I was surprised when he said:
“Anybody can be a Christian for 5 minutes. Or for 5 hours. Or 5 for days. Or for 5 years. But again the recurring theme in the Scripture is he who endures to the end is the one who experiences redemption. And the race of which the Apostle speaks is not a 100 yard dash. It is the marathon. It is the kind of race that requires that extra courage to keep going when you don’t feel like you have any strength. (22:10-23:00).
He likened fighting to keep our faith with some cancer patients who fight tenaciously to stay alive. He said some cancer patients give up right away and the doctors know they probably won’t make it. Other cancer patients fight tooth and nail and they are ones that the doctors know will probably make it.
According to Sproul gaining redemption is like that. We have to fight and fight and keep on fighting even when we feel like we do not have any strength left.
So what happens to the person who stops fighting? Well, he doesn’t get eternal salvation. He will go to the lake of fire because he did not fight the good fight and finish the race and keep the faith.

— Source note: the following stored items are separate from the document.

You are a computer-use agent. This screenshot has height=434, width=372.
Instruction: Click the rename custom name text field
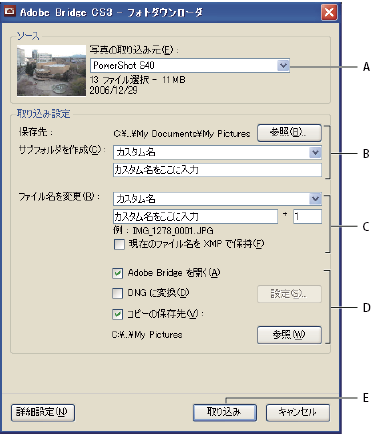(195, 217)
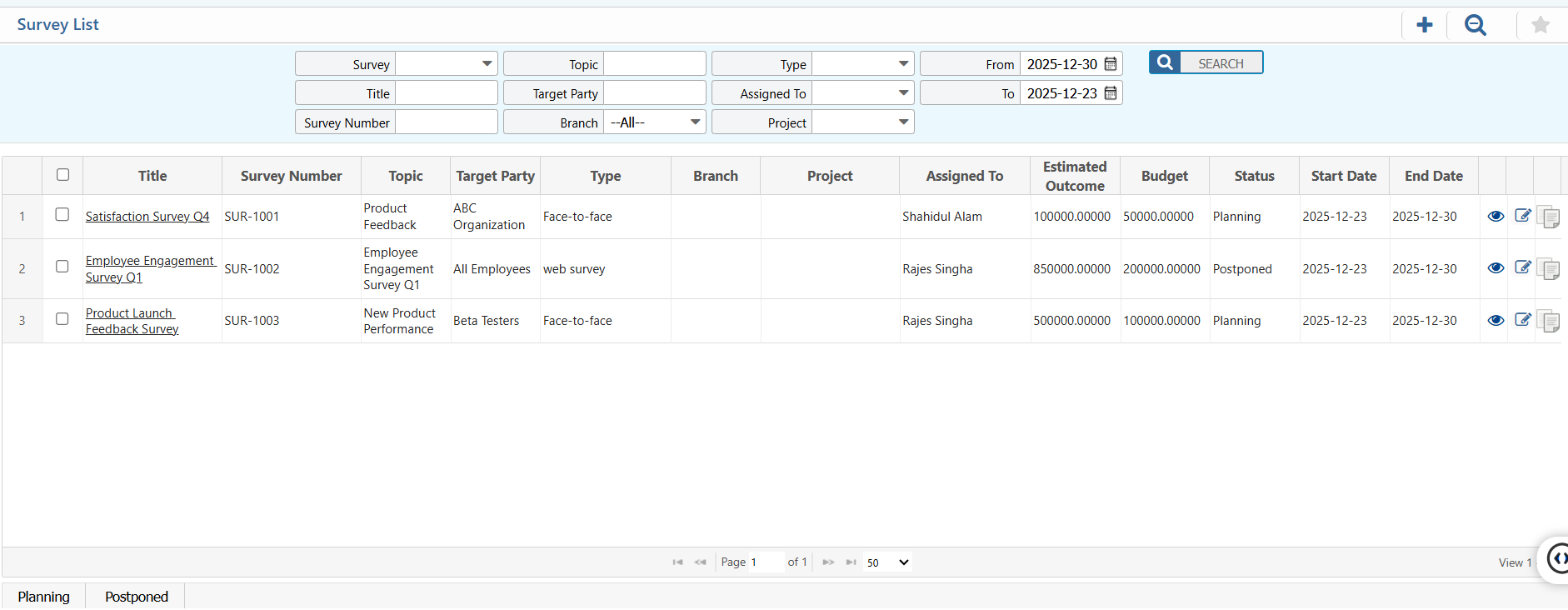Open the To date calendar picker
1568x610 pixels.
1111,93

2 Timothy 4:6-8 is a wonderful passage about eternal rewards. Yet, according to Dr. Sproul and to those like him who hold to Lordship Salvation, it is a call to get into the kingdom. We must fight the good fight to gain everlasting life. We must run the race to the end to get eternal salvation from hell. We must keep the faith to the end in order to avoid the lake of fire.
Frankly, that is a very sad way to live. It is a sad way to approach death as well. Dr. R. T. Kendall in his book Calvin and English Calvinism to 1649 reports that nearly to a man the great Puritan theologians lamented on their death beds that they probably were going to hell because they did not see enough evidence in their works to convince them that they had fought the good fight, finished the race, and kept the faith.

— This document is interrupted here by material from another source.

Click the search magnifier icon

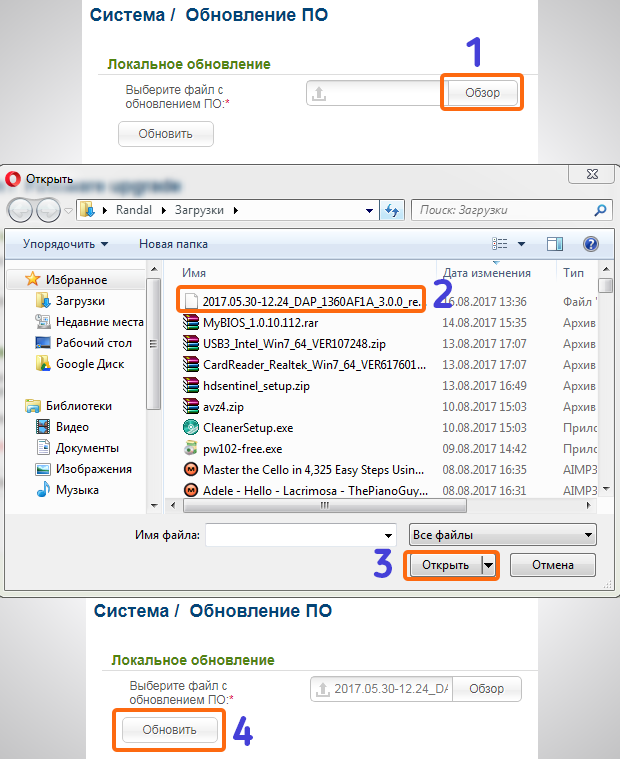pos(600,211)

When Sproul says that anybody can be a Christian for five years, it is clear that he views the Christian life as a sort of moral test. To be a Christian in his way of thinking is to live a holy life. He suggests that unbelievers can live holy lives for years. That is, they can be Christians for five years. But to be a real Christian, one must live a holy life until the very last breath.
In reality being born again is a matter of believing in Jesus (John 3:16; 5:24, 39-40). It is by grace through faith apart from works (John 6:28-29; Eph 2:8-9).

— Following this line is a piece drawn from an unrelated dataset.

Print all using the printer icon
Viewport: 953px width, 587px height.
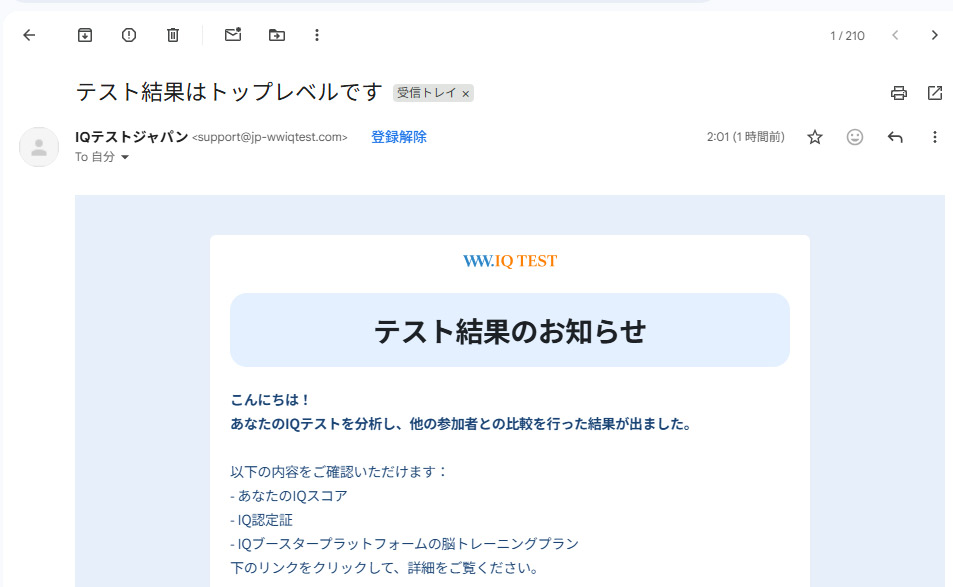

But Lordship Salvation sees believing in Jesus itself as something which is conjoined to works. To die in faith is to die both believing that Jesus is your Savior and dying in a holy lifestyle. If a person dies believing that Jesus is his Savior but he is not living a holy life, he will not die in faith.
The good news is that the very moment you believe in Jesus, you are eternally secure. You will never perish (John 3:16). You’ve already passed from death into life (John 5:24). You will never die spiritually (John 11:26). You have everlasting life (John 3:16; 5:24; 6:47).
Thus even if at the moment of death a believer no longer believes that he has everlasting life, he’d be wrong. Because once a person is saved, he is always saved.
Sadly born again people become duped by the teaching of Lordship Salvation. When they do, they lose their assurance. They do not know whether they are born again or not. They may put up a good front on their deathbeds, but if they are honest they will admit that they are fearful that they are going to hell because their works are imperfect and it their works that they look to tell them whether they are kingdom-bound or not.
If you are a Christian for a fraction of a second, you are eternally secure whether you die in faith or not.
That’s good news. That motivates us to persevere.
Let’s pray for and evangelize people like Dr. Sproul. We want them to know the joy of being sure that they have—right now—everlasting life that can never be lost.